▸ WORK ORDER: In this exercise, each record below is to be written out again exactly.

Collected data
◇ ◇ ◇ ◇ ◇

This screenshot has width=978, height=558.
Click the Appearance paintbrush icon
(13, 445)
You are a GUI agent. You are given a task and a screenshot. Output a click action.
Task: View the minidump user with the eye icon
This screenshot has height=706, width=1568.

◇ ◇ ◇ ◇ ◇

▸ ANSWER FOR THE TASK:
This screenshot has width=978, height=558.
Click the Appearance paintbrush icon
(13, 445)
You are a GUI agent. You are given a task and a screenshot. Output a click action.
Task: View the minidump user with the eye icon
This screenshot has height=706, width=1568.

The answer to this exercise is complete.